What is being asked
Tally every line in the following material that has the word "button" in it, and answer with that figure alone.

Data shown
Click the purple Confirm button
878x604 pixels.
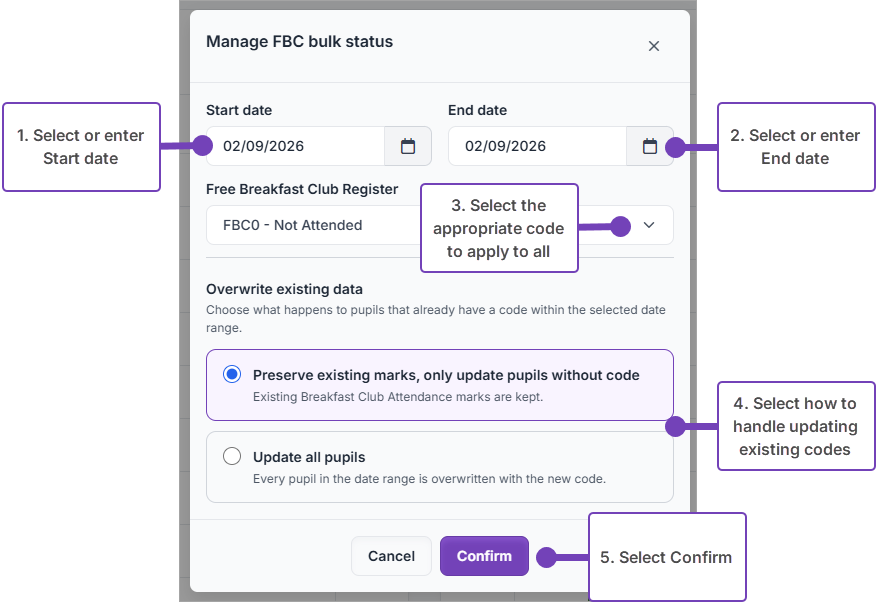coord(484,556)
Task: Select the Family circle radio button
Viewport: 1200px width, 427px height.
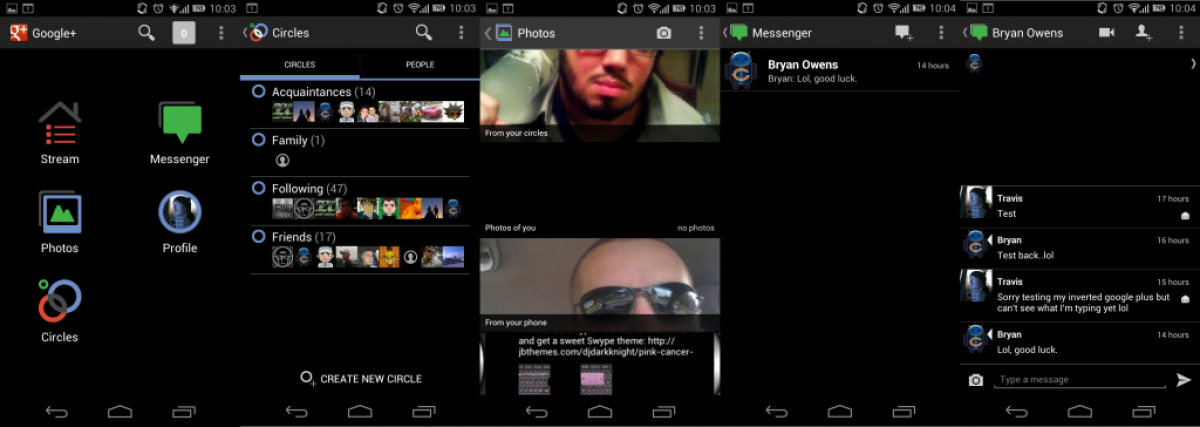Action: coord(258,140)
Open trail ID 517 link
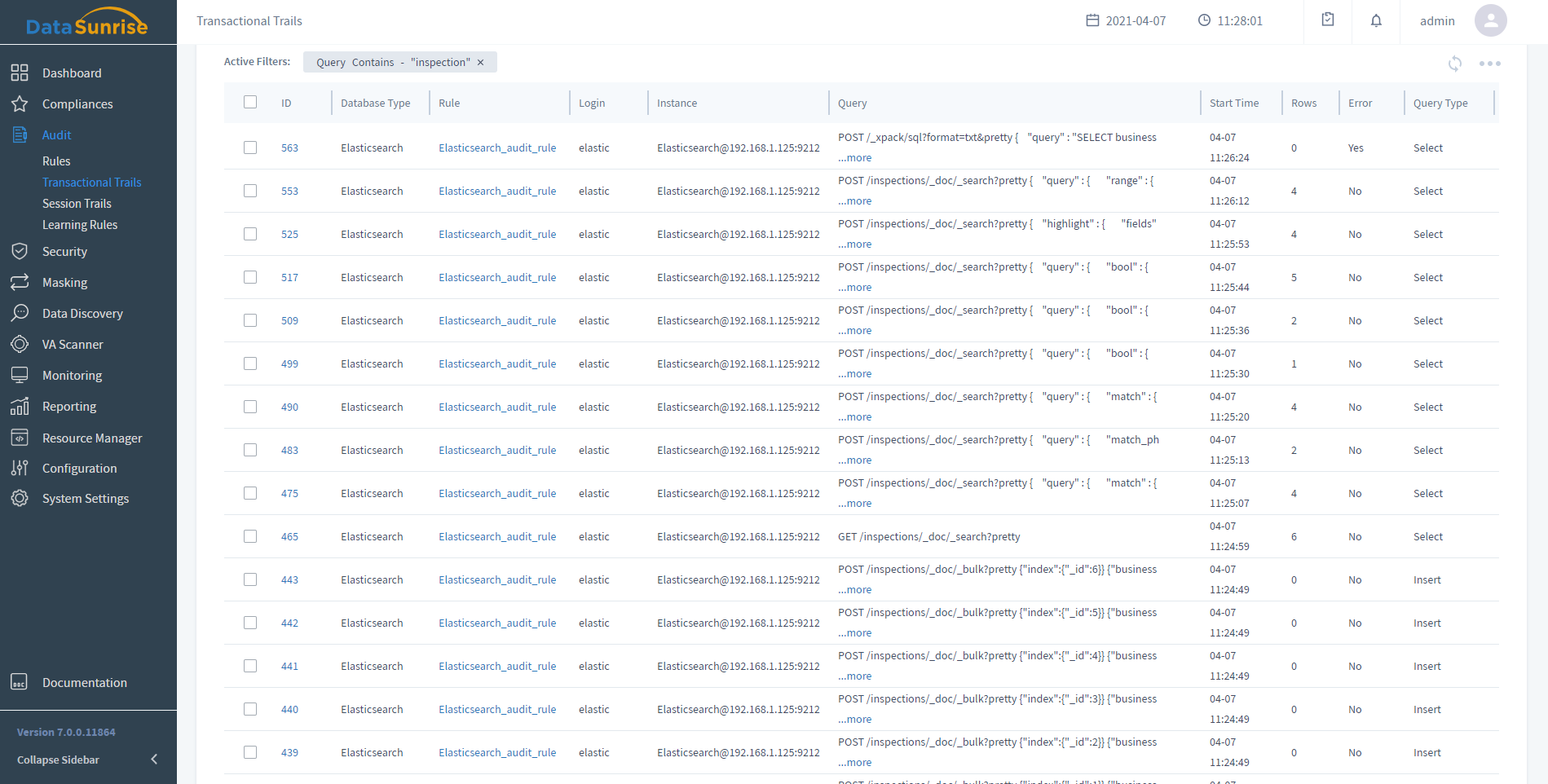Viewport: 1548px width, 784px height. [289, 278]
--
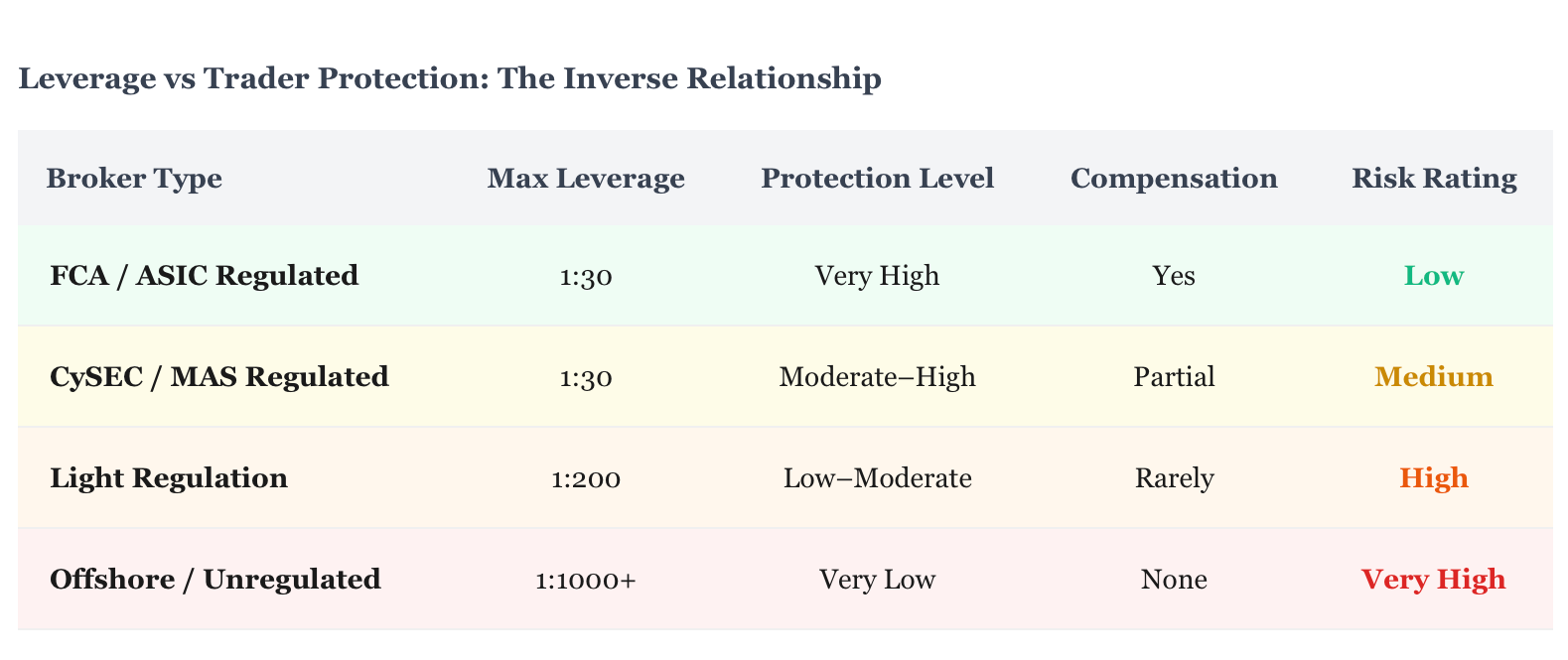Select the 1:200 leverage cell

Solved exercise
2